Now, your outside program really shouldn't care WHICH of these drivers you might be using, just so long as it can clear, draw and refresh the screen through a standard interface. This is abstraction. You provide at the package level the absolute minimum that is required for the rest of your program to work. Only code inside graphics needs to know all of the "nitty gritty" of HOW the operations work.

So you might know which screen driver you need to create for the given environment, maybe this is decided at the start of execution based on checking what's available on the users system. You decide that SDL2 is the best option and you create a new SDLGraphics instance;

sdlGraphics, err := graphics.CreateSDLGraphics(0, 0, 800, 600)

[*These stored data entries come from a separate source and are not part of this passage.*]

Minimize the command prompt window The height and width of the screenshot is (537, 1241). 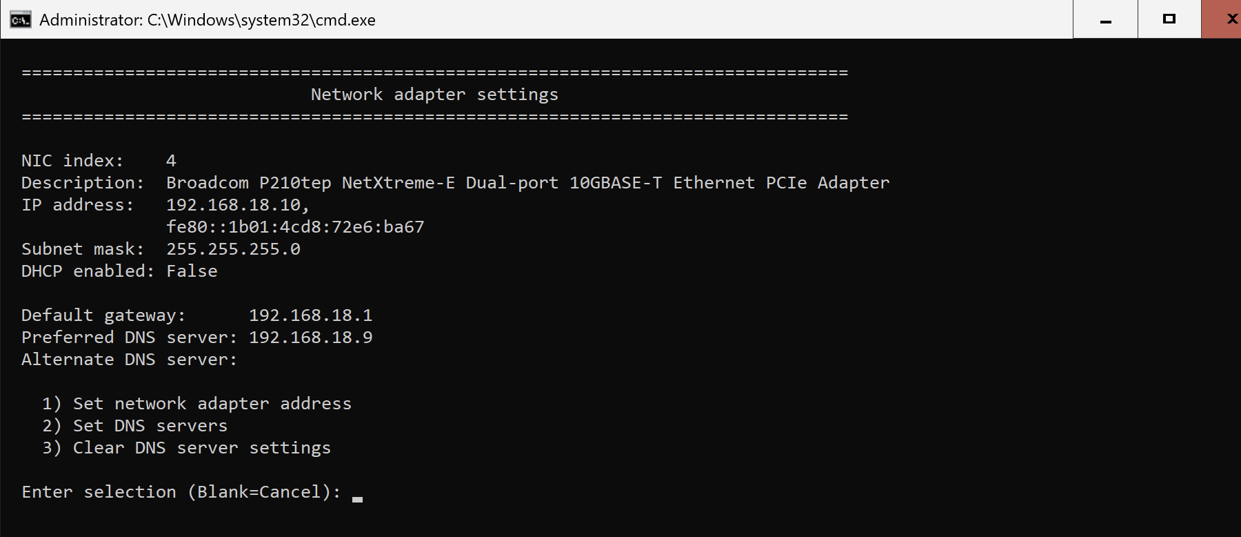[x=1105, y=19]
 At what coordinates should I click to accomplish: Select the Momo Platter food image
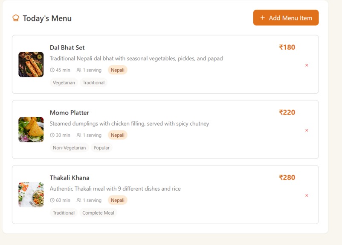pos(31,130)
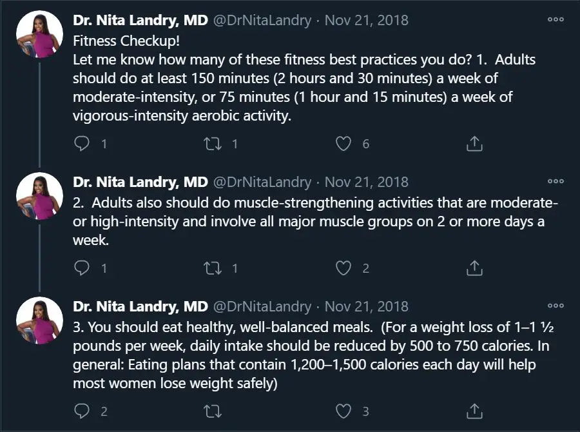The height and width of the screenshot is (432, 580).
Task: Share the well-balanced meals tweet
Action: tap(474, 411)
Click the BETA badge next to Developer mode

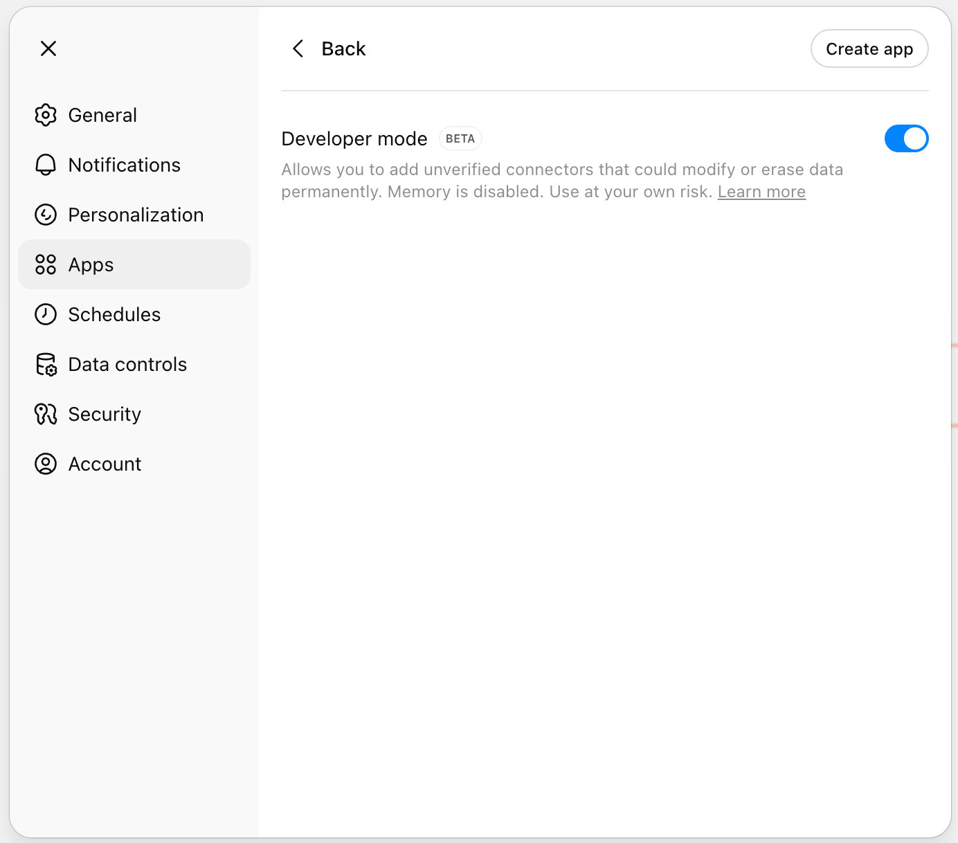[460, 138]
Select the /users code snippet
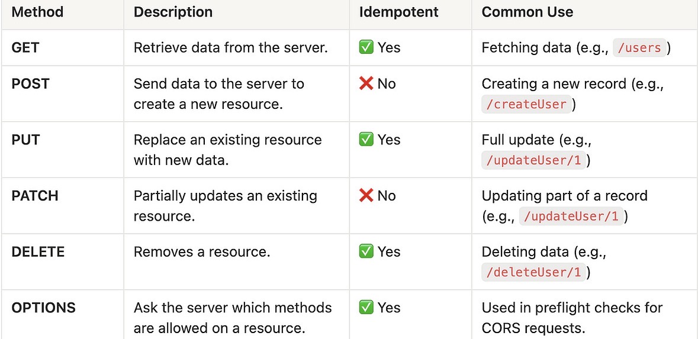The height and width of the screenshot is (339, 698). click(x=639, y=48)
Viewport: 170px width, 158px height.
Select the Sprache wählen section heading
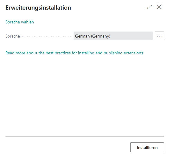pos(20,22)
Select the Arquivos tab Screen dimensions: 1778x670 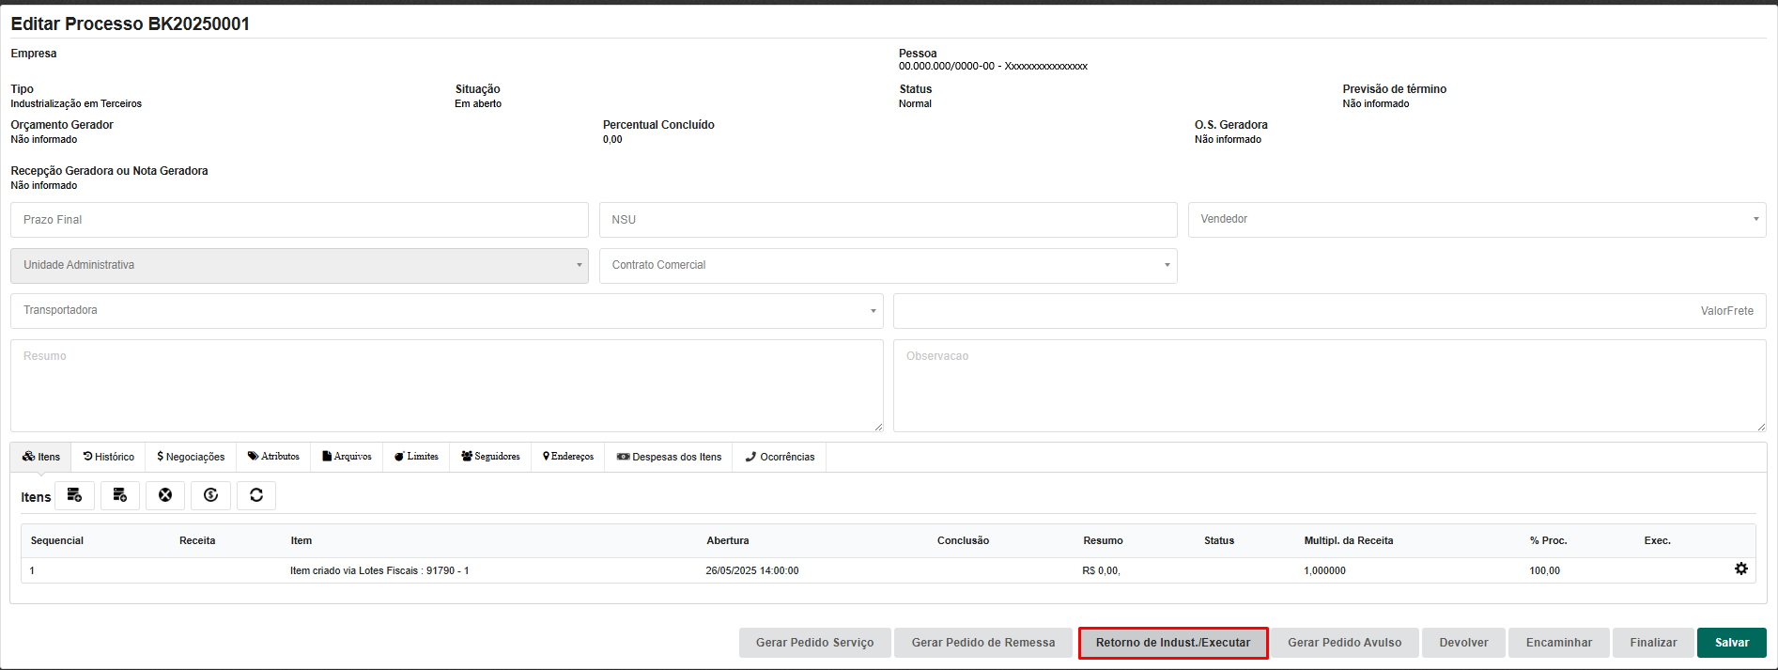tap(347, 457)

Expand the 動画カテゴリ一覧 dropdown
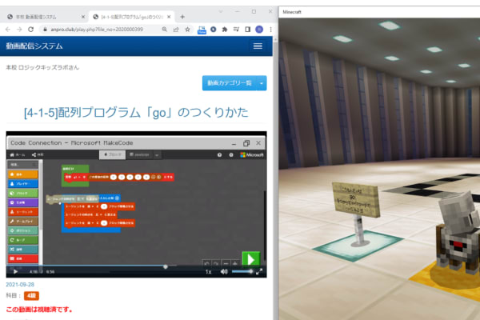[234, 82]
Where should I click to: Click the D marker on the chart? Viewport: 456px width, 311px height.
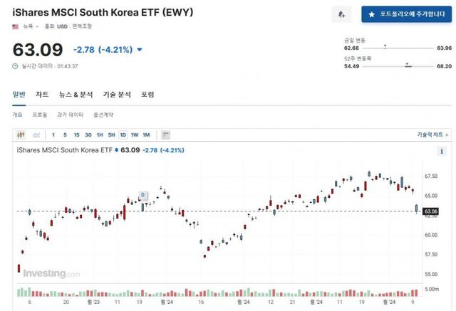143,194
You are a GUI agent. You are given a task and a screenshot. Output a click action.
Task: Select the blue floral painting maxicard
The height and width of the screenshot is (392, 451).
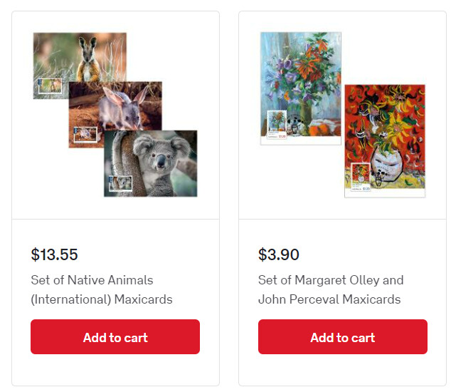(x=301, y=88)
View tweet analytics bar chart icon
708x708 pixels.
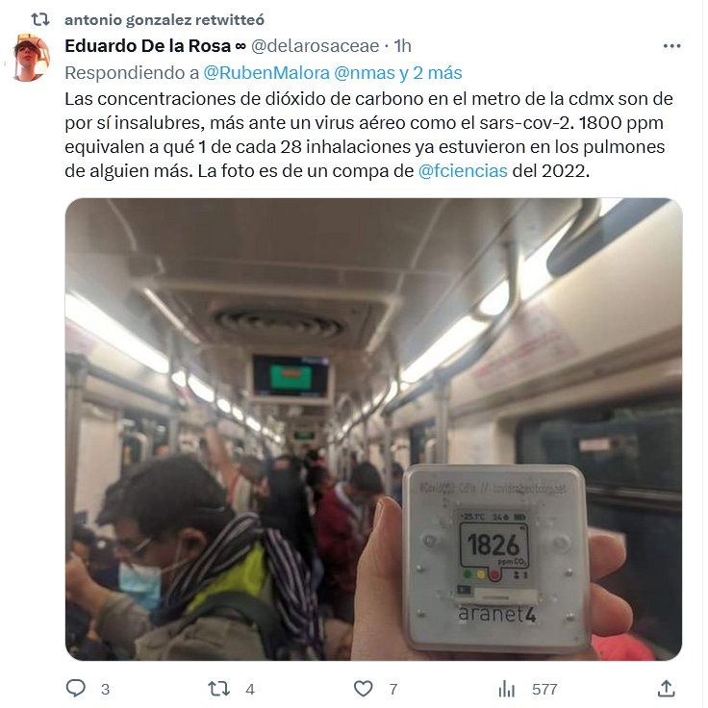point(507,689)
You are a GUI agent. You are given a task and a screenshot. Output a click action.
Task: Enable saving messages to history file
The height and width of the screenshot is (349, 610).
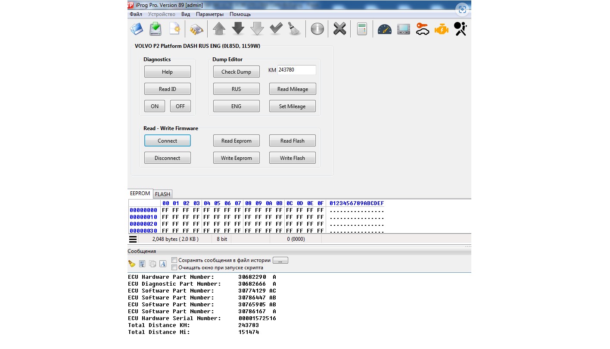[174, 260]
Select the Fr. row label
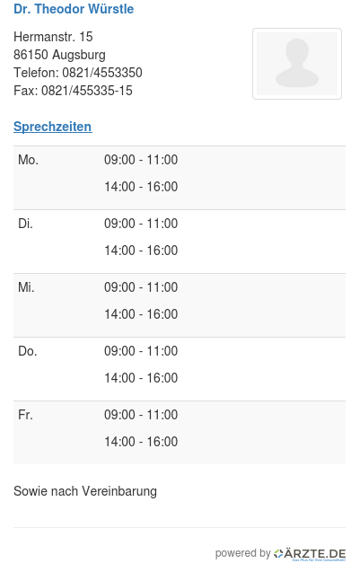Viewport: 359px width, 572px height. pos(25,415)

But you can now create a type variable of Screen from this;

var screen graphics.Screen = sdlGraphics

And now you have a generic 'Screen' type called 'screen' which implements (assuming you programmed them) the Clear(), Draw(), Refresh(), Origin() and Dimensions() methods. From this point on in your code you can, in total confidence, issue statements such as

screen.Clear()
screen.Refresh()

And so on... The beauty of this is that you have a standard type called 'Screen' which the rest of your program, which really doesn't care about the inner workings of a graphics library, can use without having to think about it. You can pass around 'Screen' to any function etc in confidence that it will just work.

Interfaces are super useful and they really help you think about the function of your code rather than the data in your structs. And small interfaces are better!

For example instead of having a whole bunch of rendering operations inside the Screen interface, maybe you'll design a second interface like this;

type Renderer interface {
    Fill(rect Rect, color Color)
    DrawLine(x float64, y float64, color Color)
    ... and so on
}

It definitely takes some getting used to, depending on your programming experience and which languages you've used before. If you've been a strict python programmer up until now you'll find Go quite different, but if you've been using Java/C++ then you'll figure out Go pretty quickly. Interfaces give you object-oriented-ness without the annoyance that exists in other languages (e.g. Java).